Work to be completed: For this exercise, report every line of the material that includes "agent".

Supplied data:
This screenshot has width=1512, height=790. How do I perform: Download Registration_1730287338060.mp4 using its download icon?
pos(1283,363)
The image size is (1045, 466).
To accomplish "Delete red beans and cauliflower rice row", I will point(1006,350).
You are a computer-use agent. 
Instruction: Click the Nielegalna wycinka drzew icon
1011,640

--

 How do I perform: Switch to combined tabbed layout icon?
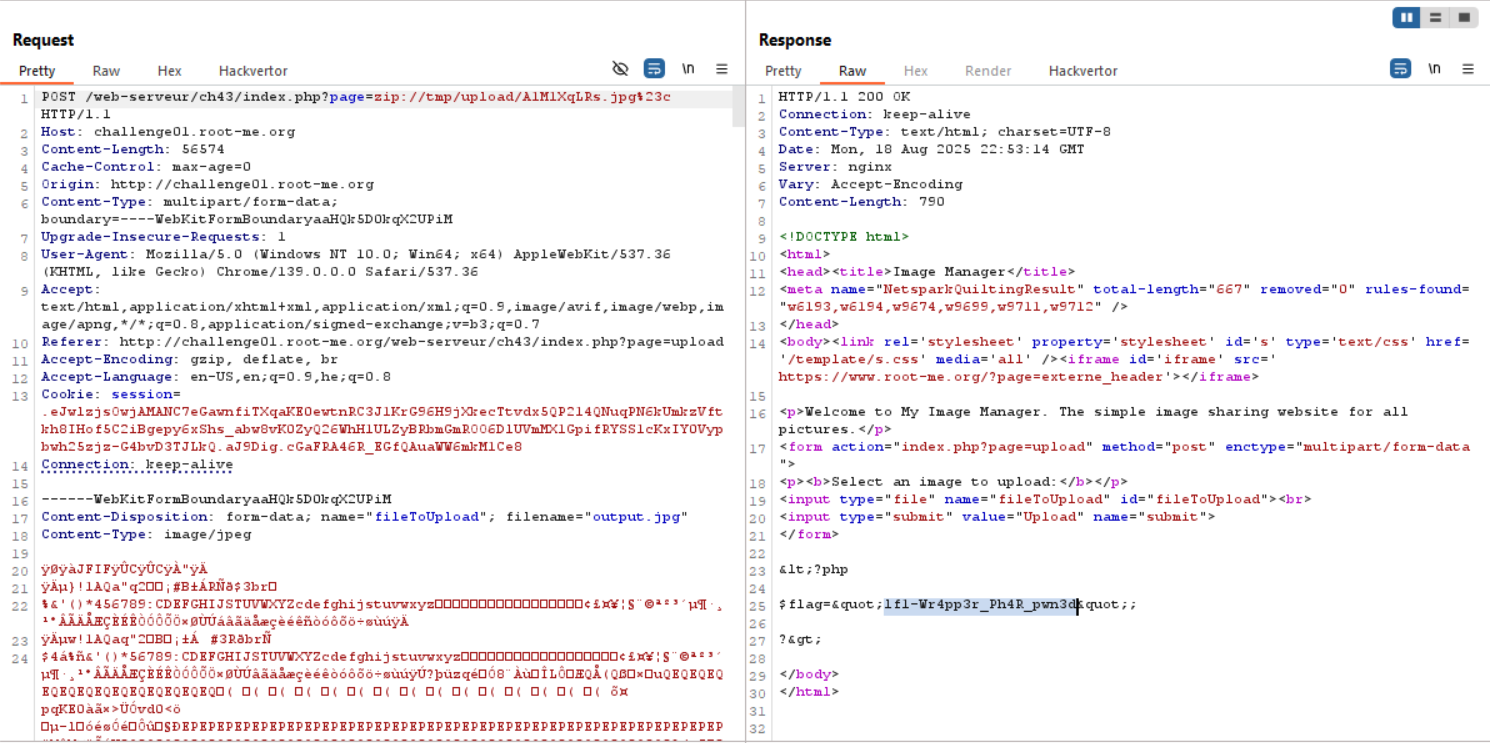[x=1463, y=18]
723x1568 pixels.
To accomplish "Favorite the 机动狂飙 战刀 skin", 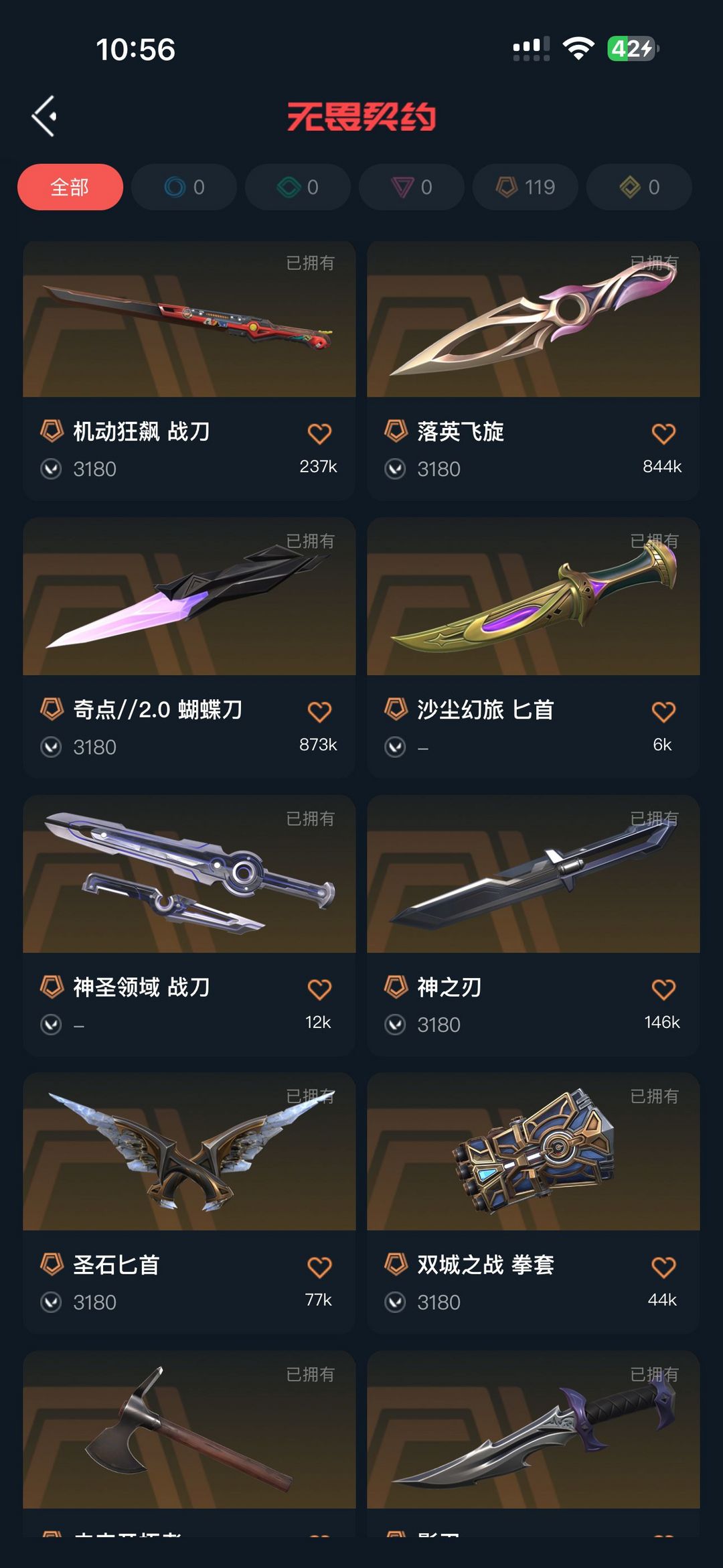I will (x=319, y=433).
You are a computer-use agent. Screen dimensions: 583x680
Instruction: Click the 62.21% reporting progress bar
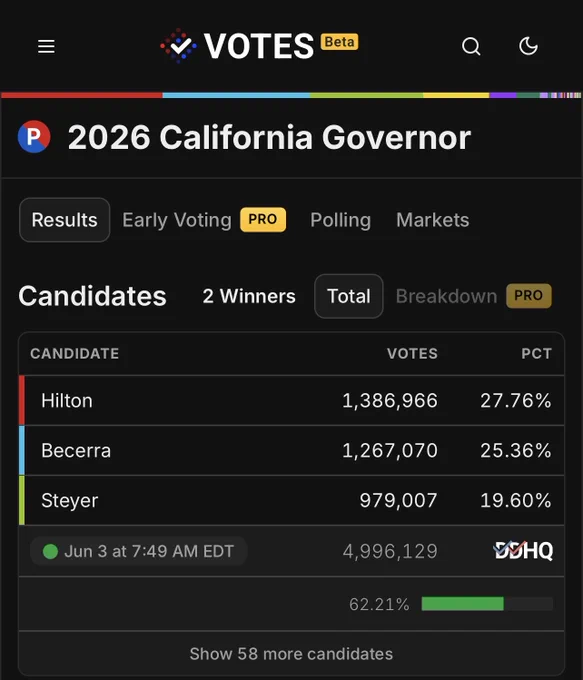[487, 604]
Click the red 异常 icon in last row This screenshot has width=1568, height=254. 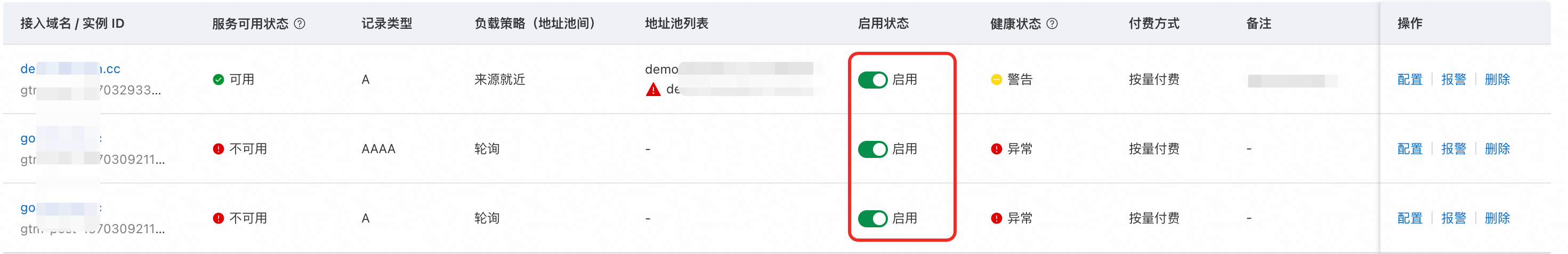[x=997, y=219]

Exercise answer:
You are a computer-use agent. 
You are a computer-use agent. Screen dimensions: 583x680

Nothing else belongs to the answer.